Every four years, the premier event at the summer Olympics is the 100 meter dash, the swift sprint that you can literally miss by sneezing. In the past two summer games in London and Beijing, the man who won the race was the Jamaican phenom Usain Bolt. Bolt quickly earned the nickname of being the fastest man on earth, which no one has yet been able to take away.
His talent is simply that he generates more power than other sprinters. But he also does something else that’s fascinating. He has found a way to reduce the cross section of his body, which, in effect, reduces the aerodynamic drag while he runs. That was the finding from a study from the National University of Mexico that created a mathematical model to analyze Bolt’s running form, and the possibility that he can run even faster in future races. In fact with a few more tweaks to the way he runs down a track, the world’s fastest man can cut his world record time of 9.58 seconds to 9.46. Small decrease, but in competitive track and field, it’s a big difference. And just for anyone still unimpressed, that time would translate to 10.6 meters per second, or an average of 23.7 miles per hour.

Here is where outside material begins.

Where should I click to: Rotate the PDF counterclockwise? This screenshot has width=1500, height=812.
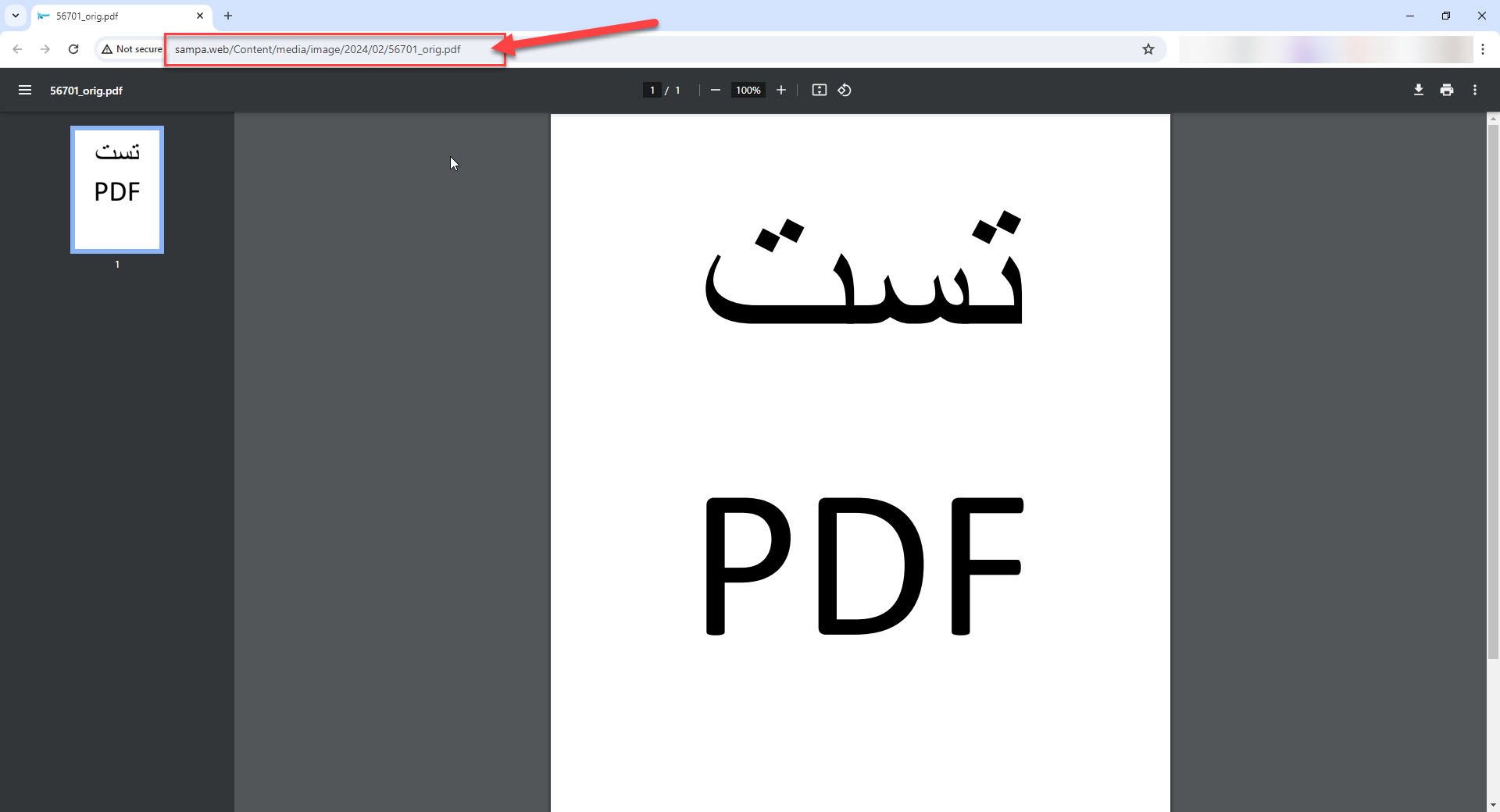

The one thing even more interesting about Bolt isn’t how much energy he produces, but how much he wastes. Only 7.79 percent of his energy is used to move himself forward, the researchers found, leaving 92.21 percent spent in the fight against air resistance. That essentially means that for the fastest man—and any sprinter trying to break world records—that the way the weather conditions, like the way the wind is blowing, the day you compete might actually be even more important than how hard he trains.